Collected data ->
|---|

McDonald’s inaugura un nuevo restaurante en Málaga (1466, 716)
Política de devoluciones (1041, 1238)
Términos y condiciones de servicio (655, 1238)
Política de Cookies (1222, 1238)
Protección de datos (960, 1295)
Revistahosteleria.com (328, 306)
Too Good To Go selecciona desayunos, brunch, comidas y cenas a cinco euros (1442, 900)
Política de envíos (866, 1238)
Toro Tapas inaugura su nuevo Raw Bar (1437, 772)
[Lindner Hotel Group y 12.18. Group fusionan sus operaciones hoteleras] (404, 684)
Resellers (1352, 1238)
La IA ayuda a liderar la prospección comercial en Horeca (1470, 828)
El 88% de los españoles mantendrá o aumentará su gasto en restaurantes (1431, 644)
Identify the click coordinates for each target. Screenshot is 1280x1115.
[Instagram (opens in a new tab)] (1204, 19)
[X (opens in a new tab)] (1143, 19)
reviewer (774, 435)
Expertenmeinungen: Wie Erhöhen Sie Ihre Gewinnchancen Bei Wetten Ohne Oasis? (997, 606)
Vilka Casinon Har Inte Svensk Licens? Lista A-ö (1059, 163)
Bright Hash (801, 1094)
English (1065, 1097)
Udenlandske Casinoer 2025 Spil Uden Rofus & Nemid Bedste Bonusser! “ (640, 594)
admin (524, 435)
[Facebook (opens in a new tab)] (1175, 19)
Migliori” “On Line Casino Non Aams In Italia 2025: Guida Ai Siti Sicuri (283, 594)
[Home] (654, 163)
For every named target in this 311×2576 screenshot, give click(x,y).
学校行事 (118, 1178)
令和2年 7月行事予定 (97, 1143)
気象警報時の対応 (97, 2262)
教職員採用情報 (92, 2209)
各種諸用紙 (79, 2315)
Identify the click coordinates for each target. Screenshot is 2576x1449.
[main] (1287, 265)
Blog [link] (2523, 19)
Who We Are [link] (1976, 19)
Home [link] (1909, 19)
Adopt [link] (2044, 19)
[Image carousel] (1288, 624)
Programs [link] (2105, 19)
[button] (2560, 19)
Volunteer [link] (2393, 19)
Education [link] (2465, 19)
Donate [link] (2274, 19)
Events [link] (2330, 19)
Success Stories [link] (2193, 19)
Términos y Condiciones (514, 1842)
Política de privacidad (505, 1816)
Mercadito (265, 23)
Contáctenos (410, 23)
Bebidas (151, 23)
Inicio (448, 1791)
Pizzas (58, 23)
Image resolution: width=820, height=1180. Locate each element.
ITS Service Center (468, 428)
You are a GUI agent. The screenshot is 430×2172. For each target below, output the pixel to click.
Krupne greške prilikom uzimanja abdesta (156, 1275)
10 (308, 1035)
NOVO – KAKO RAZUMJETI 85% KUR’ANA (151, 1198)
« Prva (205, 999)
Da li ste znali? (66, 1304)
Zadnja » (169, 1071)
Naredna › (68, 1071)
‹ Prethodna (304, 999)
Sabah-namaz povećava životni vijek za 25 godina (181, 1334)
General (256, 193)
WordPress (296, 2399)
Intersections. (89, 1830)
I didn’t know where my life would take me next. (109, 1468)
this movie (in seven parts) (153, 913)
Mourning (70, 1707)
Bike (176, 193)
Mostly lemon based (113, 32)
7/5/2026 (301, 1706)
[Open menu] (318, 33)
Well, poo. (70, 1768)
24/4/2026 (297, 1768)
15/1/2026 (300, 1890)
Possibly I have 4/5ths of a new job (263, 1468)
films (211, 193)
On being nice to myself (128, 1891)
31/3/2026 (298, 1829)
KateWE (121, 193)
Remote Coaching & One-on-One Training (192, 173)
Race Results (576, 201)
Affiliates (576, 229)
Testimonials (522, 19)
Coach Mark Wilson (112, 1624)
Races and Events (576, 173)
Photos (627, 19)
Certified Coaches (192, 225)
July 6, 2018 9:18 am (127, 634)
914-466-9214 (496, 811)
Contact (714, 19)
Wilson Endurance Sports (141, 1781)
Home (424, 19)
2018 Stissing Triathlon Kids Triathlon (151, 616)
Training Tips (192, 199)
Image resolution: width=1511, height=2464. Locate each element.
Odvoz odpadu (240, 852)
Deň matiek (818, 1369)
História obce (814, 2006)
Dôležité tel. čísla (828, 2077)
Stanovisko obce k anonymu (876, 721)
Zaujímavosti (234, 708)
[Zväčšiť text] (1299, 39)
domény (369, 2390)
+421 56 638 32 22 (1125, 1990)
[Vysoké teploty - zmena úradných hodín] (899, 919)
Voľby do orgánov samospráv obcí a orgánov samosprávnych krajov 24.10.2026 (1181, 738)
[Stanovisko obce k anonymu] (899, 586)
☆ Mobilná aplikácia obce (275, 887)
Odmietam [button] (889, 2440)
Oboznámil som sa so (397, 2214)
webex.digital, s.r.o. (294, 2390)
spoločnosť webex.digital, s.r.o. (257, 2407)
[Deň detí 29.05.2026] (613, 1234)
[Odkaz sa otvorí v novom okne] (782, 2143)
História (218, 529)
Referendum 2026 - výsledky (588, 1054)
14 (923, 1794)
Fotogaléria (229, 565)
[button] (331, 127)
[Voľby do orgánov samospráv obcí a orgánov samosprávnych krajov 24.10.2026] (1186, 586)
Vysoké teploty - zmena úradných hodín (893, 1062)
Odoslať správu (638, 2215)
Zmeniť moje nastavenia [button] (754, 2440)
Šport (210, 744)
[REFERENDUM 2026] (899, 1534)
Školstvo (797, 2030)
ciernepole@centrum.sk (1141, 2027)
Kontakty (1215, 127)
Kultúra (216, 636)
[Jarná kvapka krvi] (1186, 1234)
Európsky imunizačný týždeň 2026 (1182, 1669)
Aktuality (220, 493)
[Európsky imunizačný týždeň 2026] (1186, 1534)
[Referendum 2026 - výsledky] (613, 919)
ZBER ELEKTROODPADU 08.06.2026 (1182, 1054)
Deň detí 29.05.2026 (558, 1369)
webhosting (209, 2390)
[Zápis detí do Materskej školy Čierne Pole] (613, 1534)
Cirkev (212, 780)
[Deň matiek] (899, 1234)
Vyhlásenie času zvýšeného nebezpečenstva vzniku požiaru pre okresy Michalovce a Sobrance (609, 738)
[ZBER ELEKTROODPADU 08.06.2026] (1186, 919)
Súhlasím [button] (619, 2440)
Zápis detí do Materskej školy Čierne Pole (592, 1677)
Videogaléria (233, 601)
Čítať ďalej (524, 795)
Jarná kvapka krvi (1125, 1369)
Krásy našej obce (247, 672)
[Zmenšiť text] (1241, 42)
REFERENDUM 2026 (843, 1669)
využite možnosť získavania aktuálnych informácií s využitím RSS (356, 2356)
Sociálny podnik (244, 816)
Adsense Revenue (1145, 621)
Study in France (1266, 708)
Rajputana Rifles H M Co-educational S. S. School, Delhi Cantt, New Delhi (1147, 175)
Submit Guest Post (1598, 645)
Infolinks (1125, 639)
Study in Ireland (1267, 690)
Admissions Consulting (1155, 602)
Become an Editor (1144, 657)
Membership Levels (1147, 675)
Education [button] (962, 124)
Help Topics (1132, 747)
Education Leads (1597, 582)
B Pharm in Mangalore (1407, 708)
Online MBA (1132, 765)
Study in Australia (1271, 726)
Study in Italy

|---|

ACTION ITEM ->
Taking the records above, retype every line from the one with "学校行事 (118, 1178)" down to the one with "Home [link] (1909, 19)", exactly and with nothing else.

ANSWER SPACE ->
学校行事 (118, 1178)
令和2年 7月行事予定 (97, 1143)
気象警報時の対応 (97, 2262)
教職員採用情報 (92, 2209)
各種諸用紙 (79, 2315)
Identify the click coordinates for each target. Screenshot is 2576x1449.
[main] (1287, 265)
Blog [link] (2523, 19)
Who We Are [link] (1976, 19)
Home [link] (1909, 19)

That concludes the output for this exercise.